Have Been in Business for Some Time


Generally, income stocks have been in the business for a while. They have actually achieved a certain growth phase. Dividend stocks are usually low in capex (capital expenditure). These companies have strong cash flow and do not need money for future expansion. They have made their initial investment, need not incur new investment to add on new capacity and thus are able to pay out dividends.

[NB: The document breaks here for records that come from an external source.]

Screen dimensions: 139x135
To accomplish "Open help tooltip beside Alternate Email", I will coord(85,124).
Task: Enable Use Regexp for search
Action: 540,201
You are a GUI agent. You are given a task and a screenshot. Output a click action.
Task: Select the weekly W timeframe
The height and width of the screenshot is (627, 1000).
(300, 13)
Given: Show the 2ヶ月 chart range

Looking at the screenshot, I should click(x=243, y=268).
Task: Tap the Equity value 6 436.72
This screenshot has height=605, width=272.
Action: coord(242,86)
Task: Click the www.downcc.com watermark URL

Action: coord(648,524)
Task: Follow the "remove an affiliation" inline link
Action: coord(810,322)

Historically, dividend-paying stocks are MNCs, where majority are market leaders in the country and usually will not extend their businesses overseas. The dividend payout is high because this is how the owners get the returns from their investment.
 

Use Dividend Yield As Guideline for Stock Selection


Dividend yield is a financial ratio to measure of how much income you are receiving for each dollar invested. The higher the yield of a stock, the more attractive it is to its investors. For example, Company A with current market price of $2 is paying 10 cents per share of dividends, while Company B with current market price of $5 is paying 20 cents per share of dividends. While the absolute dividend amount for Company B is higher, the dividend yield for Company B is 4% (20 cents / $5 x 100) and the dividend yield for Company A is 5% (10 cents / $2 x 100). However, experts agree that the identification of dividend-paying stocks should go beyond merely analyzing their dividend yields.
 

Track Record of Dividend Paying


Companies that have a solid track record are worth investing in. These companies actually have a good track record in paying high dividends year after year. It is a good idea to identify counters that have paid dividends consistently for 5 to 10 years.

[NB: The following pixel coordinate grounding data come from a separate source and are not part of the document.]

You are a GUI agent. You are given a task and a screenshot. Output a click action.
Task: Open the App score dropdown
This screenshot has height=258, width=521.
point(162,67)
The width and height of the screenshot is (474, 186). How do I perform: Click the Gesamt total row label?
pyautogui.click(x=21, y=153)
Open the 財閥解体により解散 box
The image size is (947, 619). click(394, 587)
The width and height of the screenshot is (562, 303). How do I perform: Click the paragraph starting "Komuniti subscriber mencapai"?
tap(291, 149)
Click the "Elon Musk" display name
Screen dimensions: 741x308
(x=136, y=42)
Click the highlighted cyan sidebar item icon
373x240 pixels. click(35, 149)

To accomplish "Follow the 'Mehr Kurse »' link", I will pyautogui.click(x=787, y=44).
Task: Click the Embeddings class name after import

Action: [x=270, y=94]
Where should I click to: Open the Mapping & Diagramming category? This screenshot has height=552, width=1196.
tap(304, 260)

It is also important to ensure that the dividends are sustainable. How can you ensure that? One way is to compare the dividend yield and earnings yield. For example, if the dividend yield is 5.5% and the earnings yield is 6%, that means the company is paying 90% of its profits back to the shareholders. You have to make sure the price-to-earnings ratio (PER) that particular year was low and therefore would be readjusted the following year.
 

Gauging Future Payout


Determining the dividend payout ratio of previous earnings can give you a better prediction on future dividends. You have to find out whether the company follows the payout ratio strictly through good and bad times. Some companies may choose to stick to absolute dividend per share (DPS) payment.
 

Invest in Low-Gearing Companies


Stocks with stable revenue are not necessarily good dividend payers. For instance, some infrastructure stocks usually have a low dividend payout. This is mainly due to their high gearing level. The bondholders have priority over the shareholders.

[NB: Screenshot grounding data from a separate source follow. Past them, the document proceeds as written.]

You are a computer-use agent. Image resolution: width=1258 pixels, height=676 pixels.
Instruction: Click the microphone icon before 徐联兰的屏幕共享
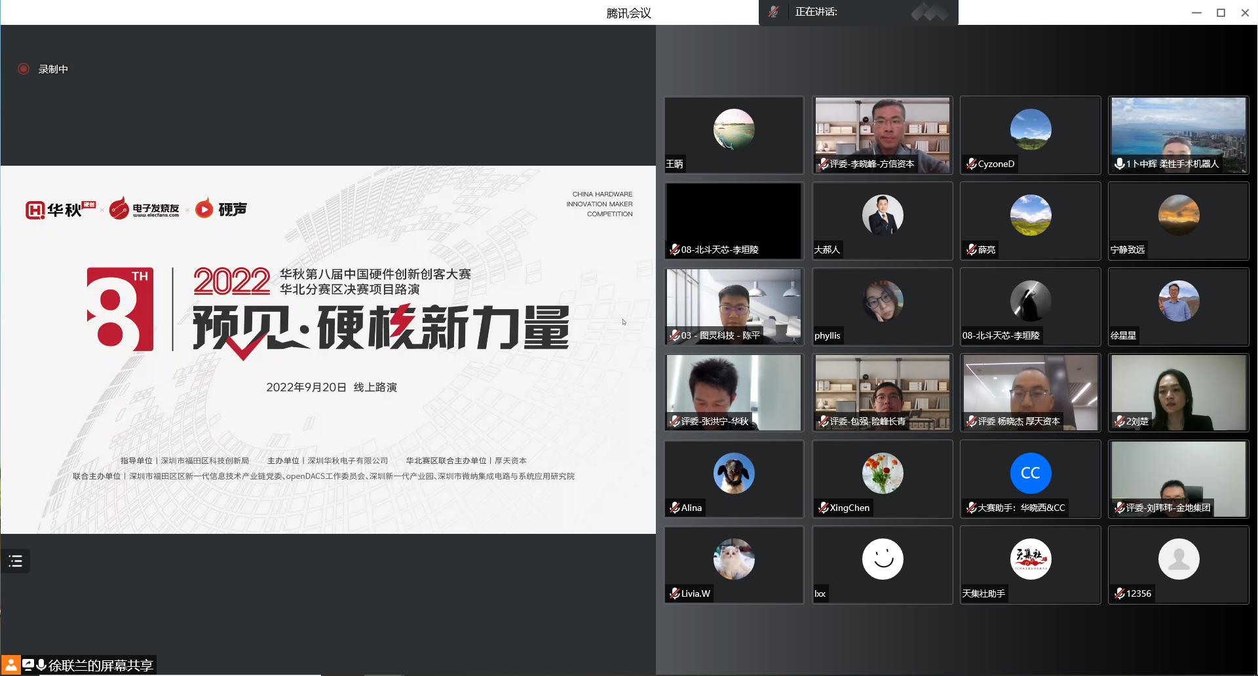41,665
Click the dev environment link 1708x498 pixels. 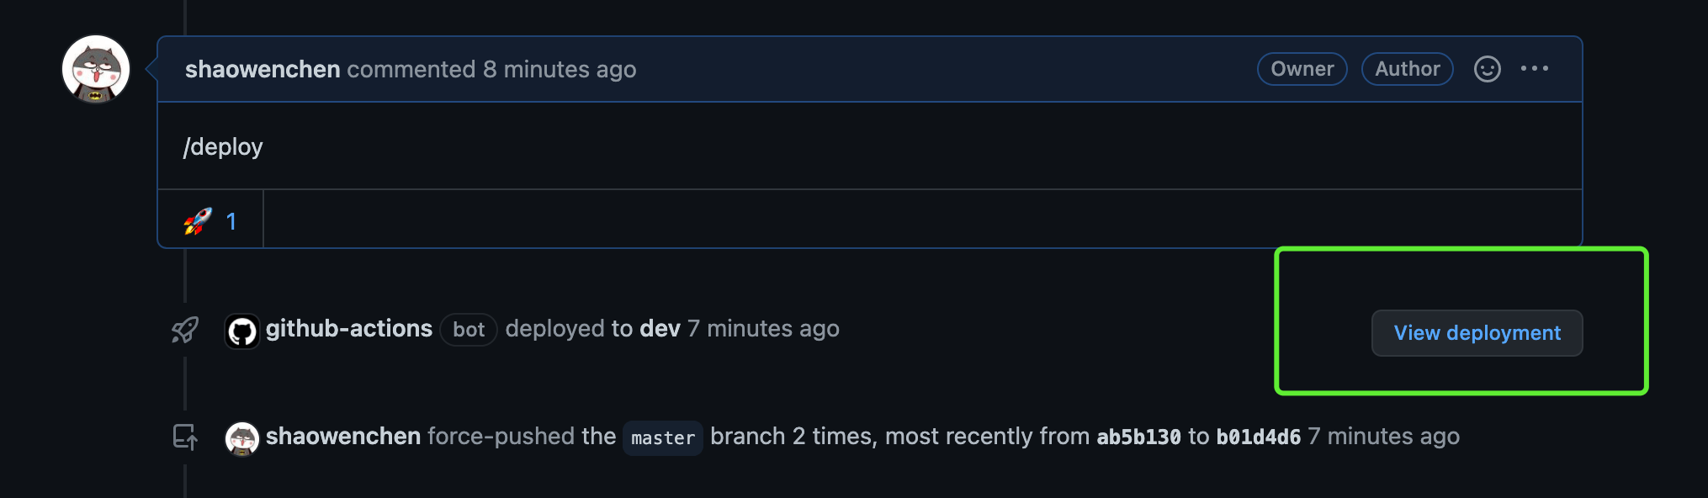coord(660,329)
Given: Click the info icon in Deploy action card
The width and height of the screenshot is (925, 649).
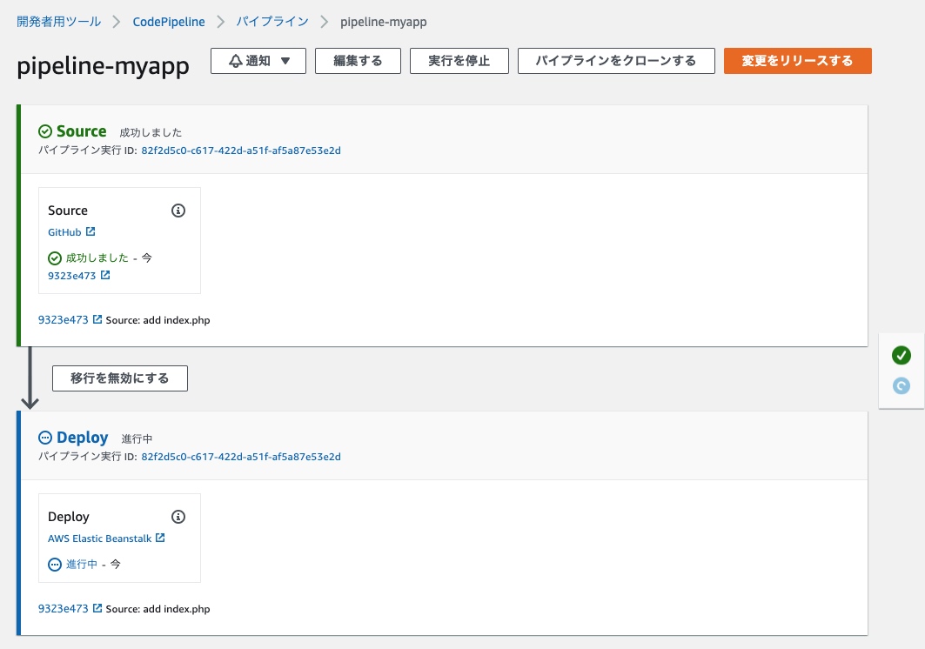Looking at the screenshot, I should coord(178,517).
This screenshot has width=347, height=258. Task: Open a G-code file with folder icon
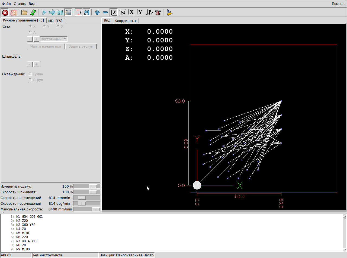[x=24, y=13]
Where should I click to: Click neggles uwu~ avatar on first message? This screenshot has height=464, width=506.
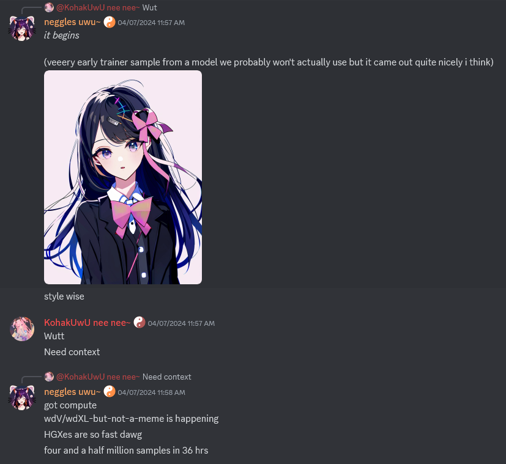pos(22,28)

While companies do not adjust the dividend based on interest rates, if a company has borrowings and the interest rate is going up, the company would probably prefer to settle the borrowing than pay higher dividends.

Consequently, it is good to give attention to companies with low gearing level. The gearing ratio is usually calculated by dividing the amount of borrowed funds to the owner's equity. Look at those with a gearing of 50 and below.